Requirement: Your reply should be the entries, output word for word, with each picture omitted.

|---|

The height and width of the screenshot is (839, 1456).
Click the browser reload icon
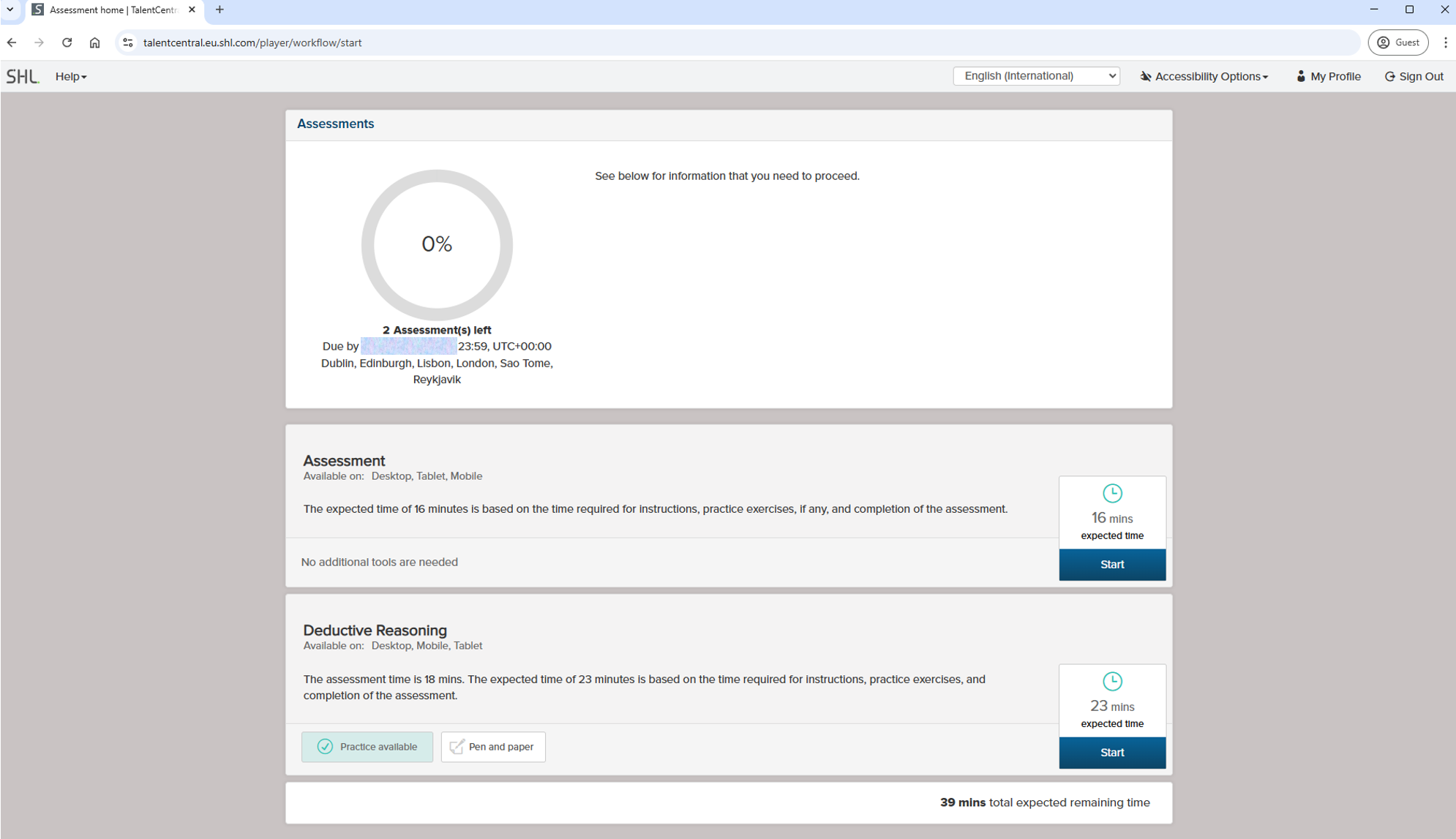tap(67, 42)
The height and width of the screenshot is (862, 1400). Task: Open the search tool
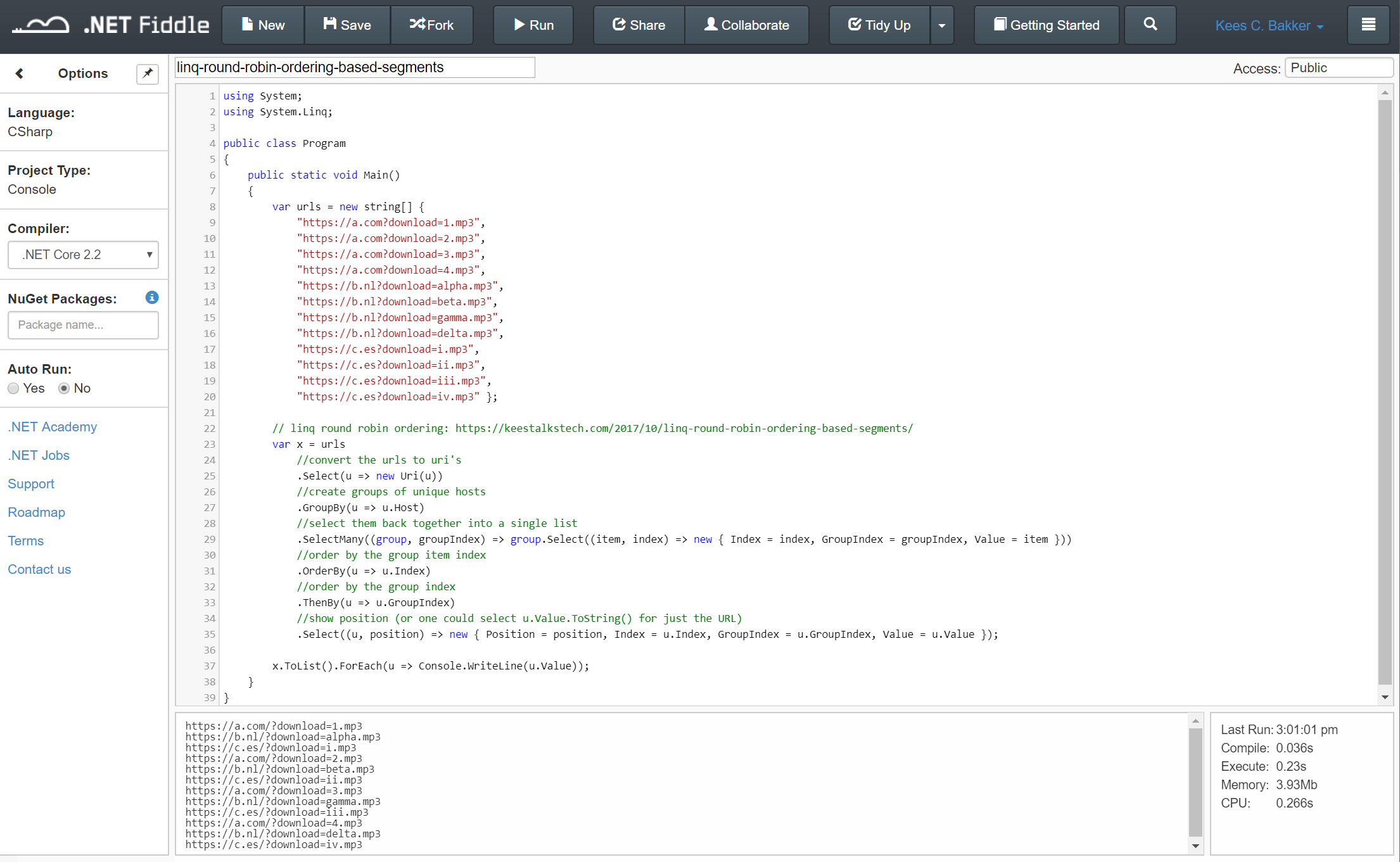(x=1150, y=25)
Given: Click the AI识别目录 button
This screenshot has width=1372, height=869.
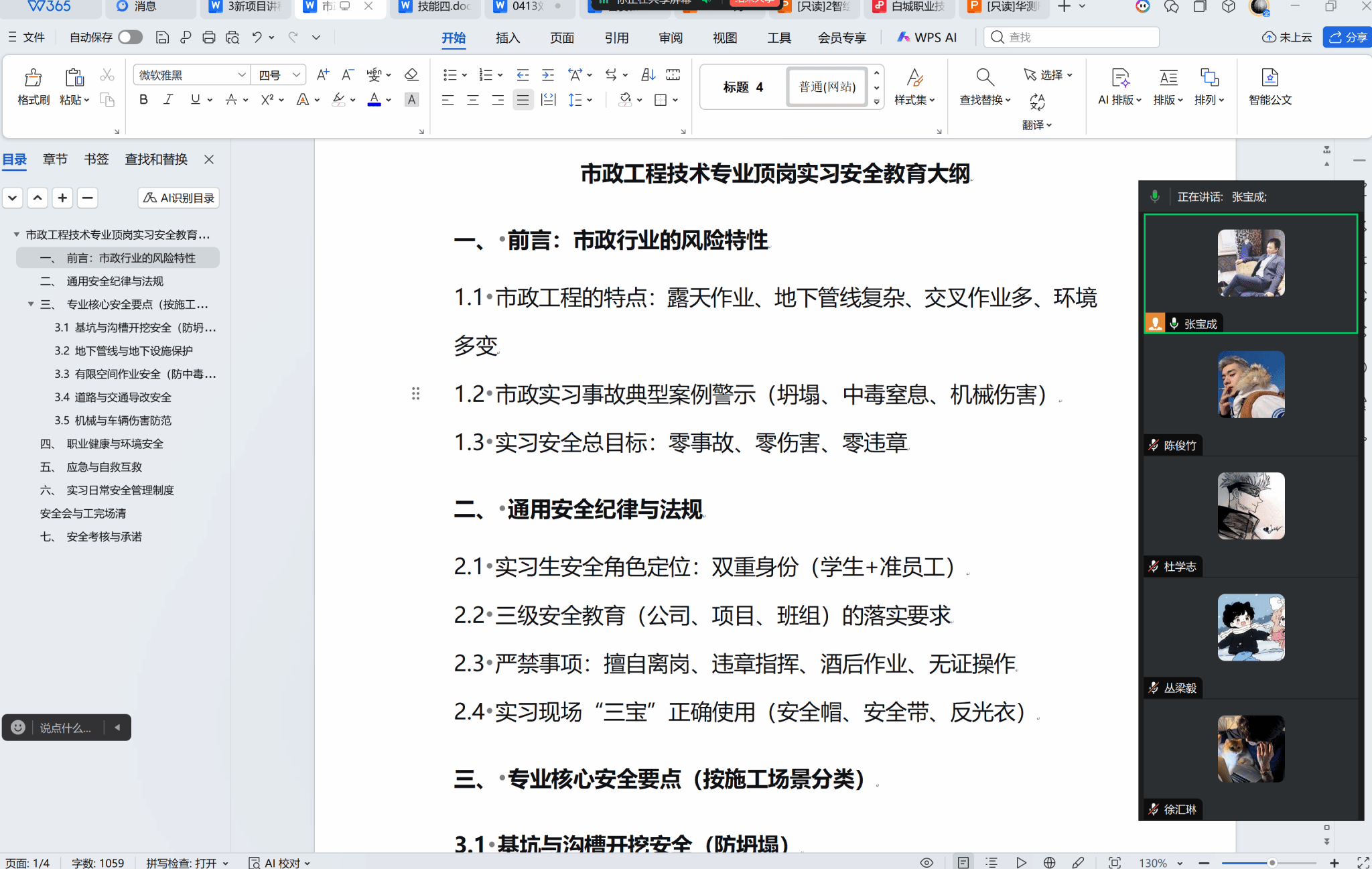Looking at the screenshot, I should [179, 198].
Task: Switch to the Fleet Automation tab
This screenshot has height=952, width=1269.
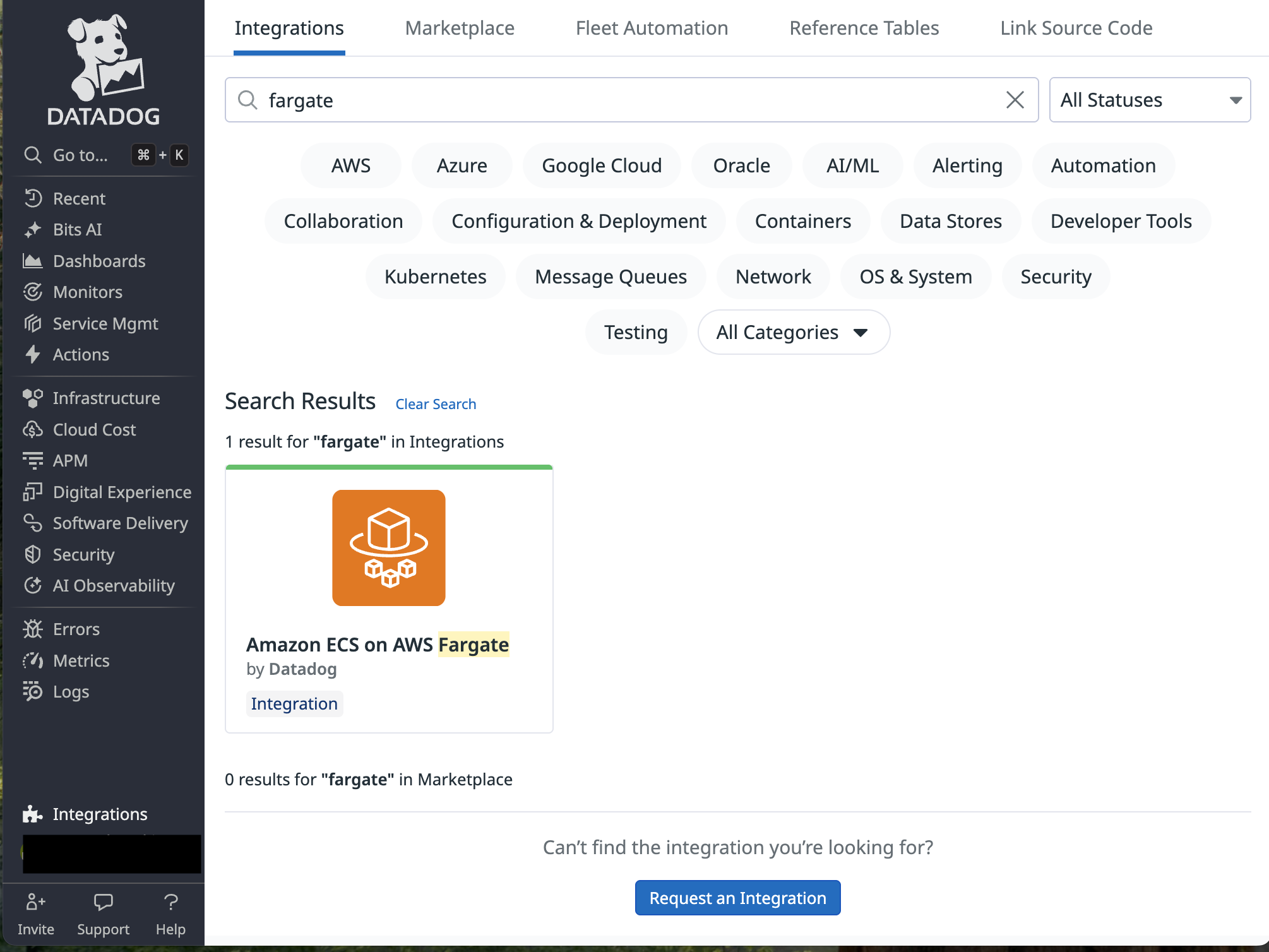Action: 651,28
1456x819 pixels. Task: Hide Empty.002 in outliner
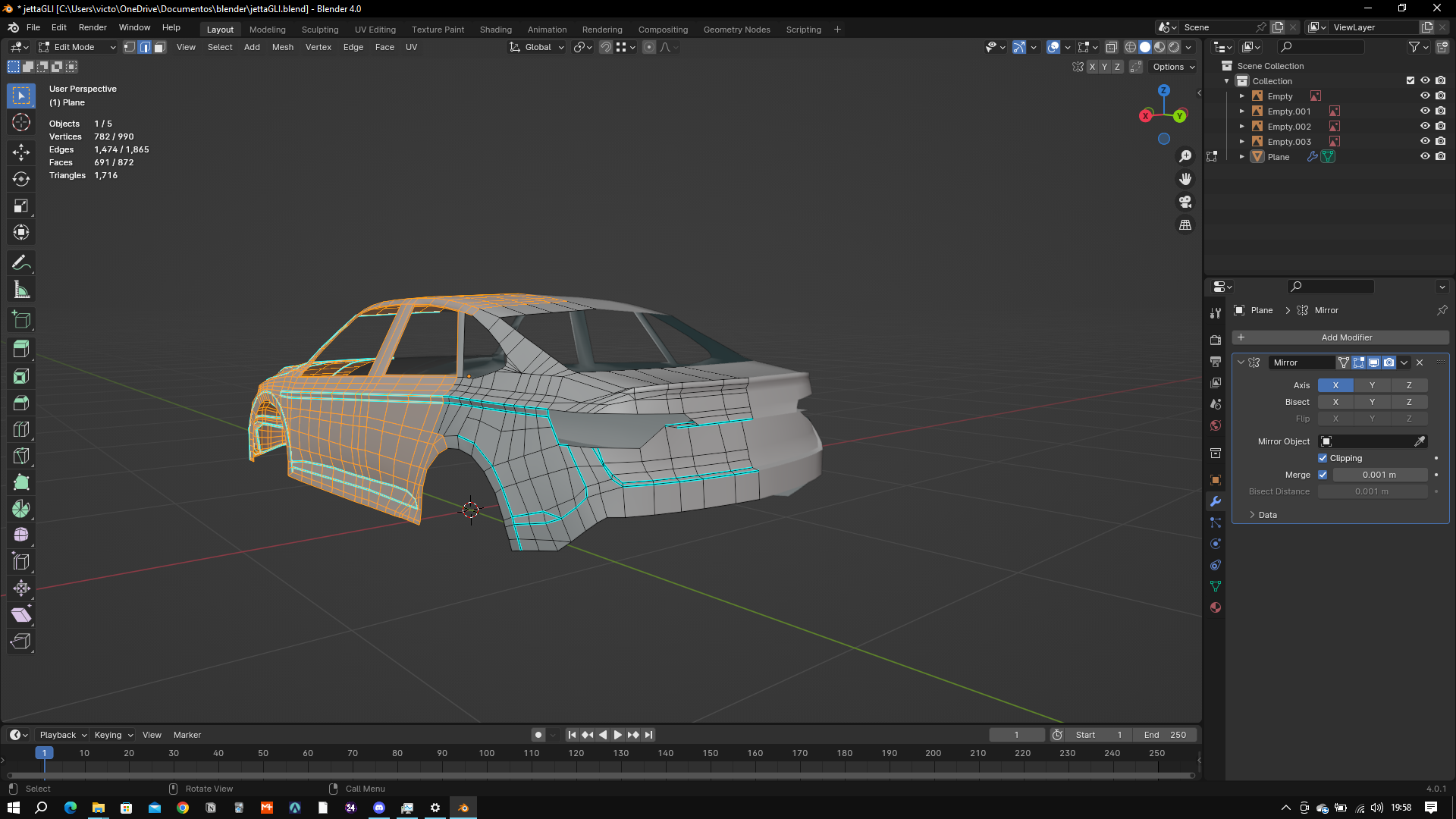click(x=1425, y=127)
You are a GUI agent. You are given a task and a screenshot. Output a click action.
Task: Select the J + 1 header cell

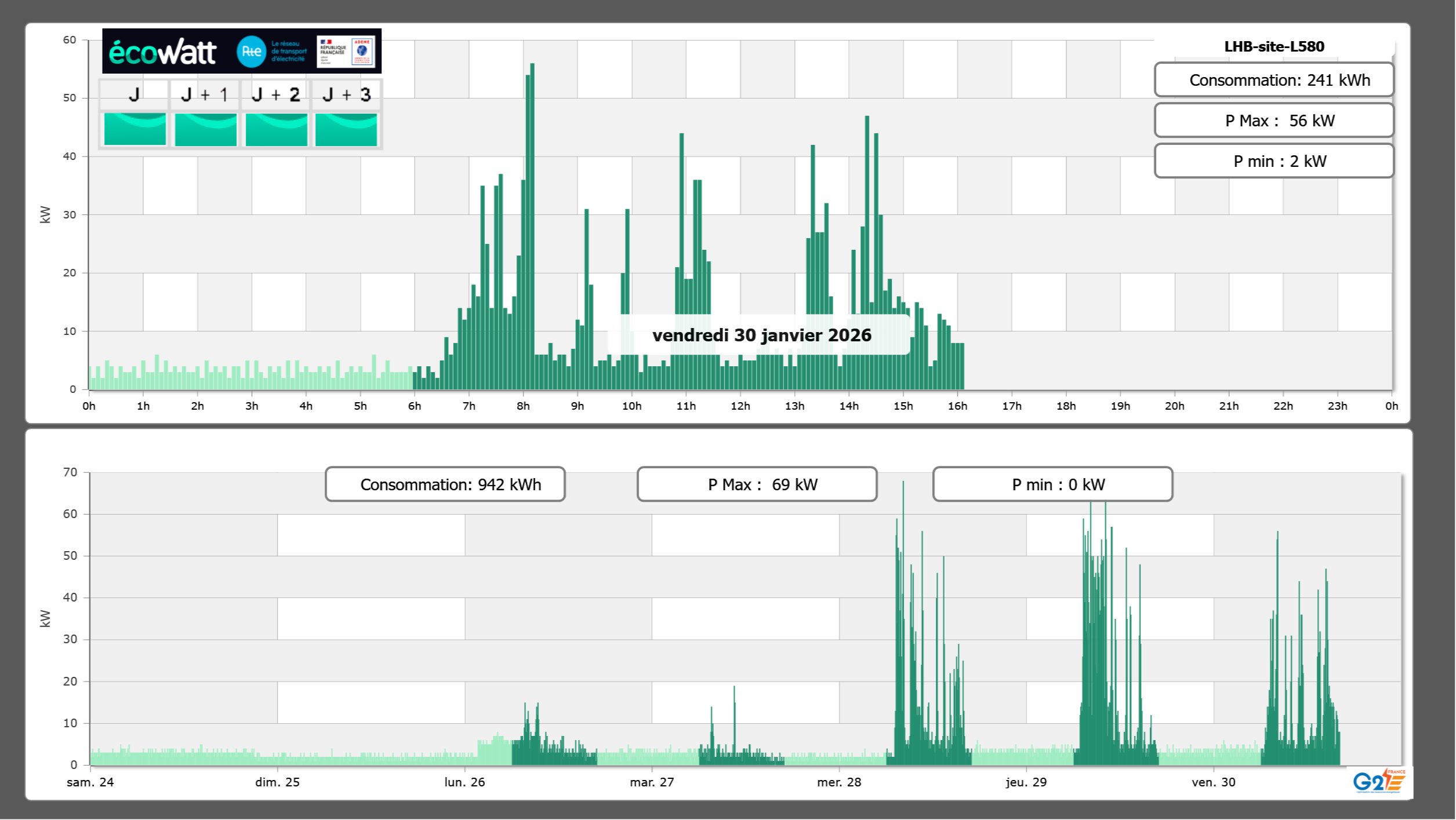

|---|

Task answer:
The height and width of the screenshot is (839, 1456).
Click the browser reload icon
tap(67, 42)
The height and width of the screenshot is (862, 1400). Task: Open the search tool
(x=1150, y=25)
Given: Click the AI识别目录 button
This screenshot has width=1372, height=869.
Looking at the screenshot, I should [179, 198].
Task: Switch to the Fleet Automation tab
This screenshot has height=952, width=1269.
Action: 651,28
1456x819 pixels. Task: Hide Empty.002 in outliner
click(x=1425, y=127)
You are a GUI agent. You are given a task and a screenshot. Output a click action.
Task: Select the J + 1 header cell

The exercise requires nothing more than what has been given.